Clearly he has passion and cares – look at the tongue-lashings administered to the fourth officials. So why does this not carry over to the crowd or the players – at least in the public eye?

Marinus can cut a lone figure as he observes the 'action'

Marinus can cut a lone figure as he observes the ‘action’

It’s amazing the psychological impact that having a manager (whatever) who seems to give a damn can have on the supporters. I wrote yesterday that this lack of interaction, “still sits uncomfortably with me. It really will be something we all have to adjust to over the coming months.” And adjust we will, but it would be nice if Marinus could make some attempt to meet us half way.

Then there are the fans at Griffin Park. Supporter James Norwood contacted me yesterday with his own thoughts on the atmosphere, or lack of, saying:

“I have never, ever seen Griffin Park so silent. Seen, as I couldn’t hear anything, except the Reading fans who cheered on their team throughout. The score line and the teams’ on field efforts reflected the silence. I tweeted as such and many Reading fans (unfortunately) retweeted it. These are young men and they got minimal support from the stands.

The entire first half, we applauded but we never sang a note. The vocal fans from Berkshire helped out with choruses of “Your support is f*****g s**t,” and “shall we sing a song for you.” No wonder we were 2 nil down by the break and lucky not to be 5 nil down.”

He goes on with his analysis, noting: “How different from the atmosphere at the Liberty Stadium and the free flowing football thanks to the referee Martin Atkinson, who offered a refreshing approach after the disaster of the referee who officiated our match with Reading and in the words of Belle and Sebastian “gave us f**k all.”

I am a Brentford fan and I have been so since 1992 and will be until the day I die, but I have never known any other club to give so little in terms of vocal support. Yes, we pay, yes we show up, and yes we are great critics, but we’re not great supporters and that translates into the players confidence on the field.

Maxime Colin, in his Brentford website interview ahead of his first game said “I hope that I will play my first home game on Saturday. My friends tell me that the fans are very loud and strongly behind the team.” I think he was thinking about another team.“

Ok. Time for a bit of positivity with the ‘other stuff’ from the weekend. Amidst all the noise I’ve not seen much mention of how well the pitch took following the previously documented debacle. As one observer on the New Road noted: ‘No holes or sand, took the water well and played nicely when we bothered

At least that is one area we should, all being well, not need to worry about ongoing.

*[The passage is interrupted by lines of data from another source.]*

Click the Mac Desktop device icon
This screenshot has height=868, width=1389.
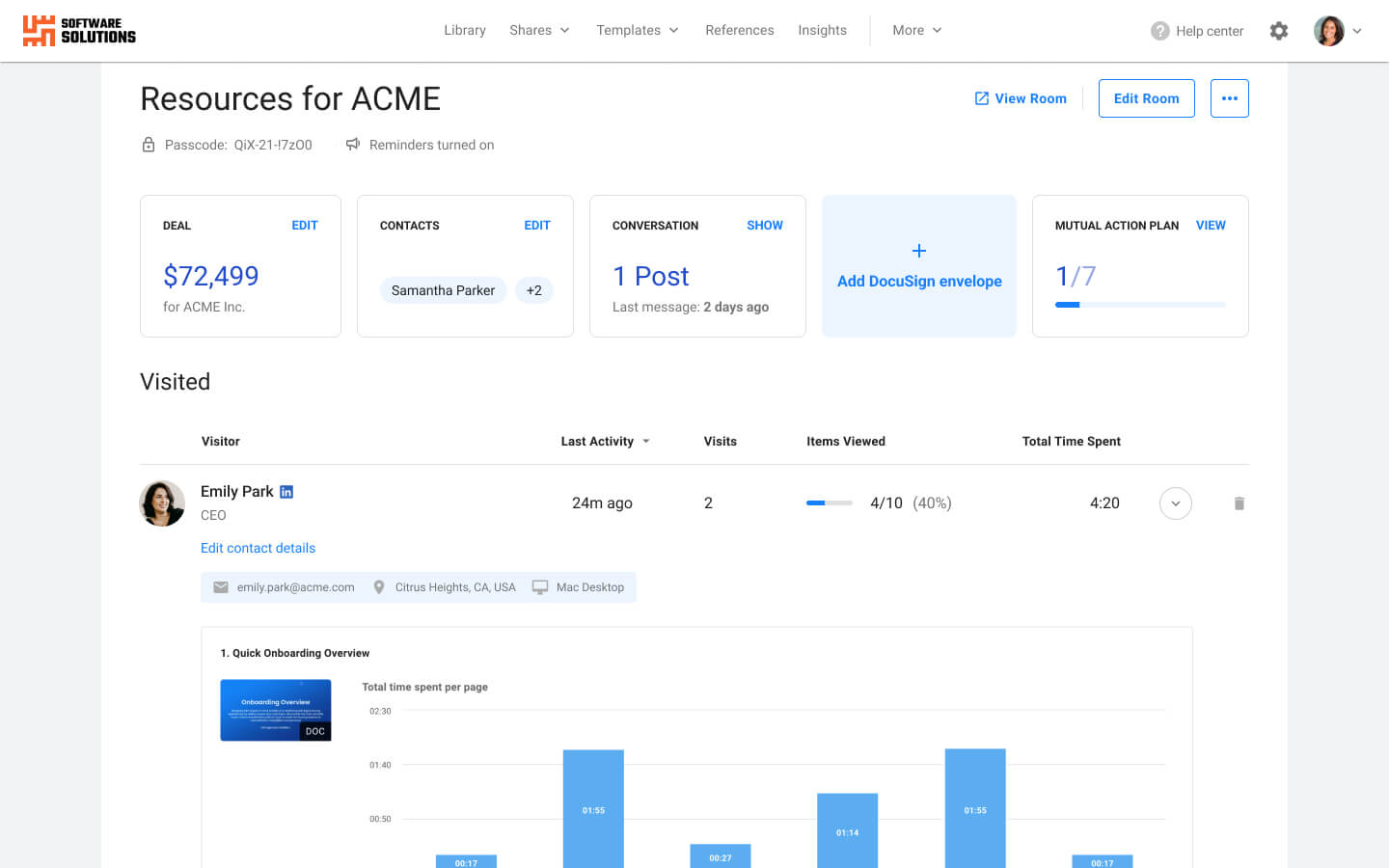(x=539, y=586)
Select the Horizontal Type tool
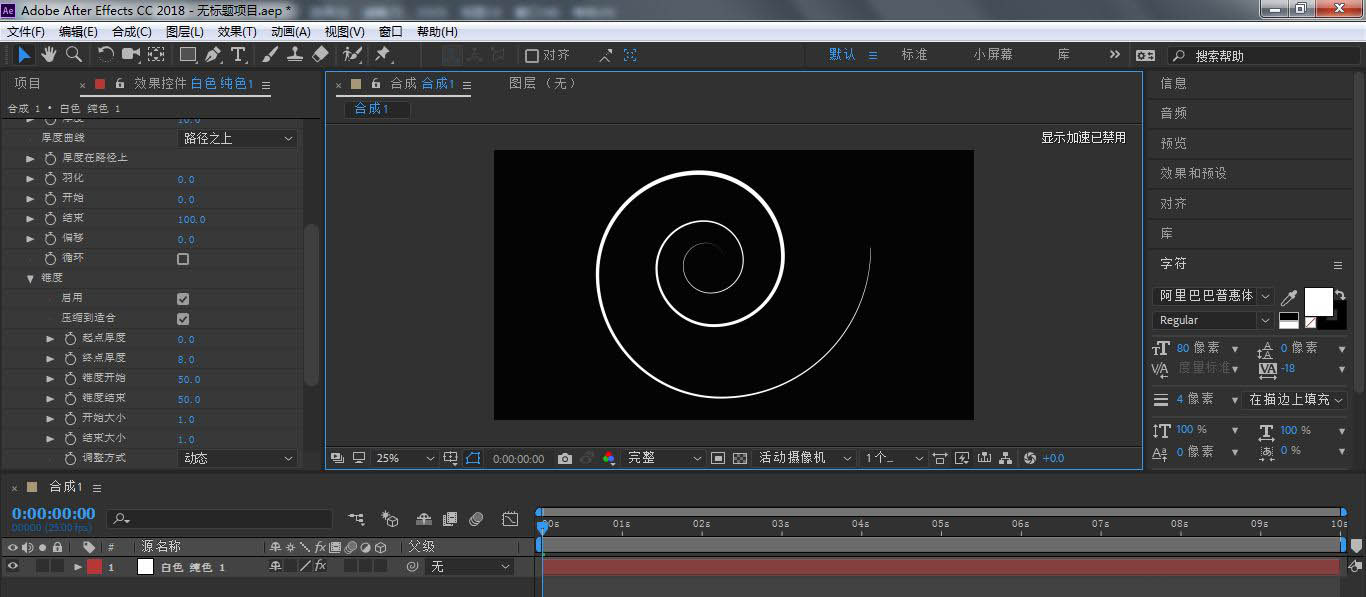 click(238, 55)
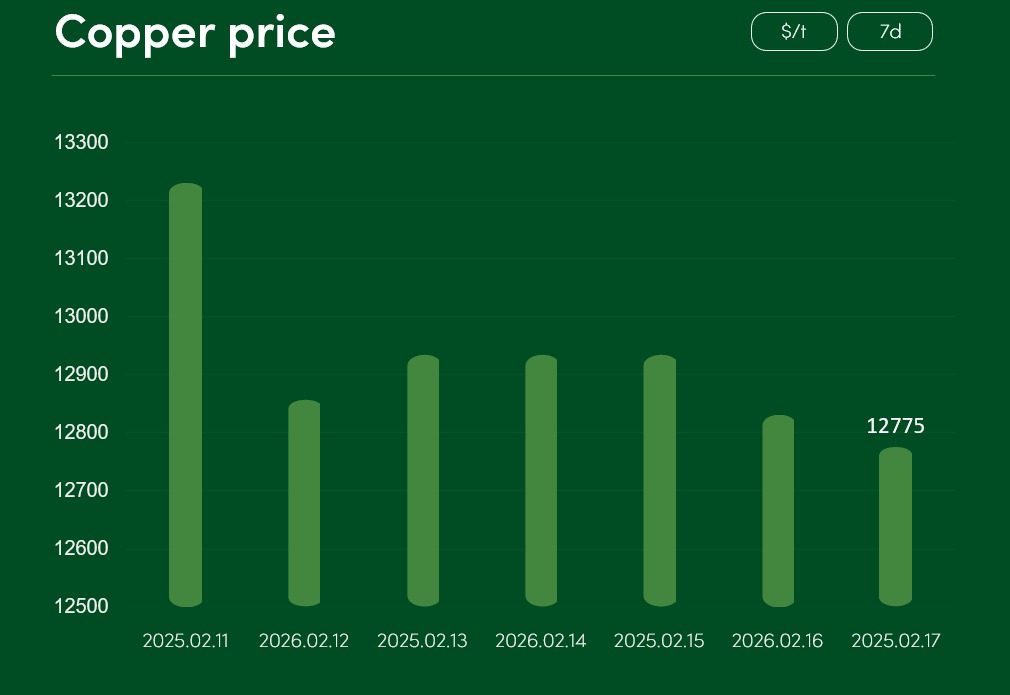The image size is (1010, 695).
Task: Select the 7d time range button
Action: 889,32
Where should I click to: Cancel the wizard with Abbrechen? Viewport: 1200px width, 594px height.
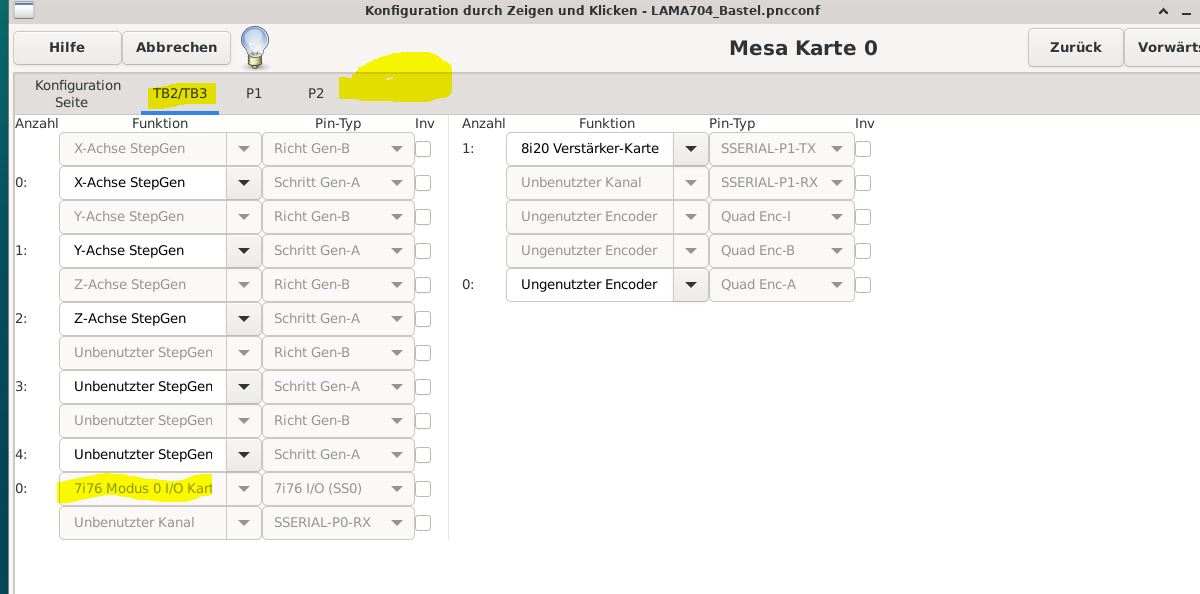pyautogui.click(x=177, y=47)
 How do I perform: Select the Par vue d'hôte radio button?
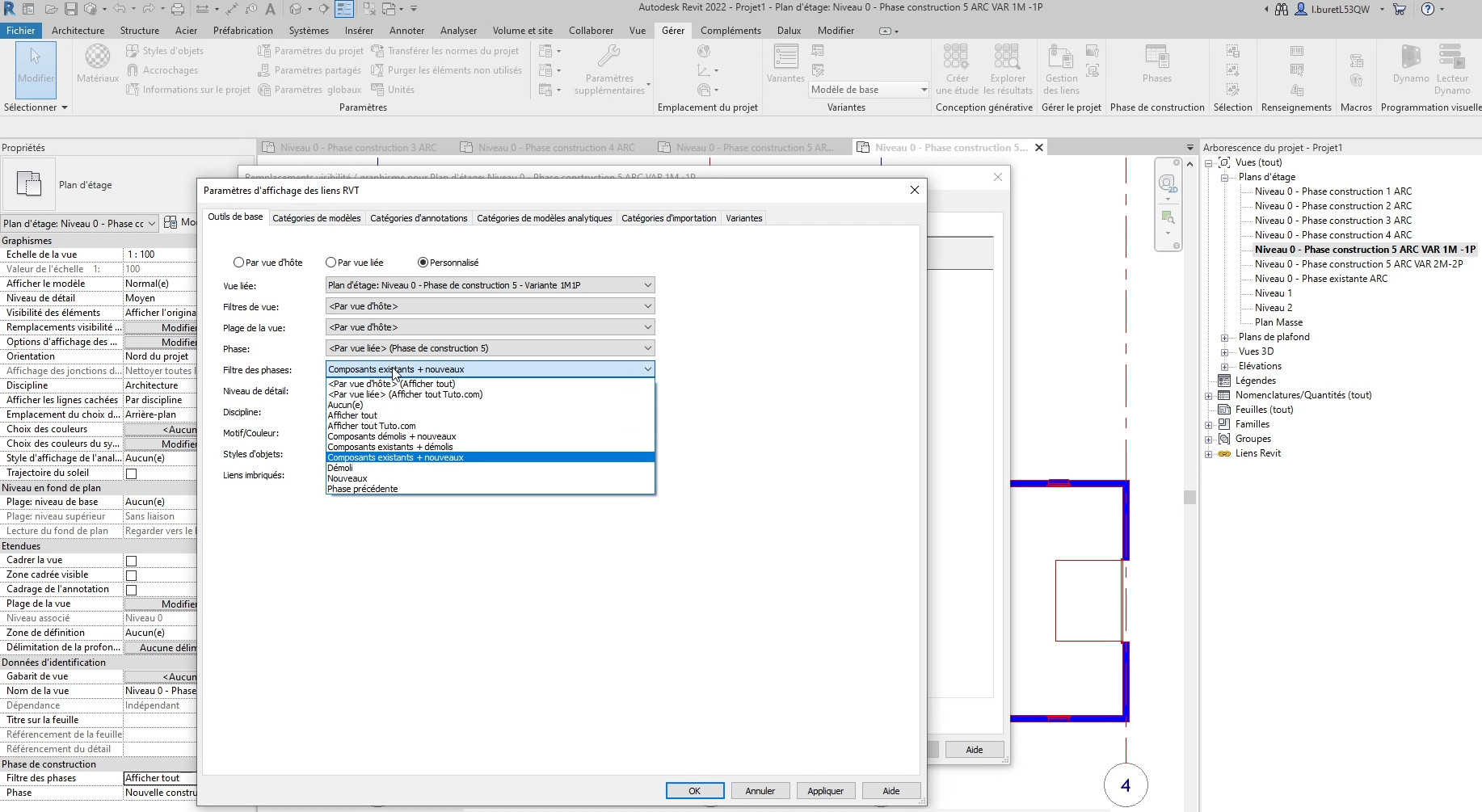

The pitch (c/o James Norwood) looked lot better than Reading's kit

The pitch (c/o James Norwood) looked lot better than Reading’s kit

And then there was Channel 5 and their latest episode of Football League Tonight. It seems they have taken further feedback on board with another attempt to remove the gormless planks standing behind Kelly and George from our eyeline.

I don’t mean Adam Virgo but, rather, the additional supporters loitering near the ‘big screens’ and studio walls, cluttering up every interview shot.

Whilst a few still remained visible, the vast majority are now ‘off camera’, meaning we could focus on the (still somewhat awkward) interviews.

These loitering numpties are a thing of the past . Virgo remains

These loitering numpties are a thing of the past . Virgo remains

This show lurched onto our screens as a screaming car crash but the producers have, to be fair, listened to what supporters want and, over the course of the next few weeks, moved to a more traditional model.

There’s a crowbarred analogy I could stick in here but not even I’m that unsubtle. Instead, let’s just all have some faith.

And, finally, Jota has had a haircut. The talismanic midfielder may currently be suffering from an ankle injury but he took to social media at the weekend (Instantgram, I believe) to show off his new look. I’ll leave the sartorial comments to his admirers, of whom there seem to be a few, and instead let’s just hope this throws any would-be suitors off the scent ahead of the transfer window slamming shut on Tuesday.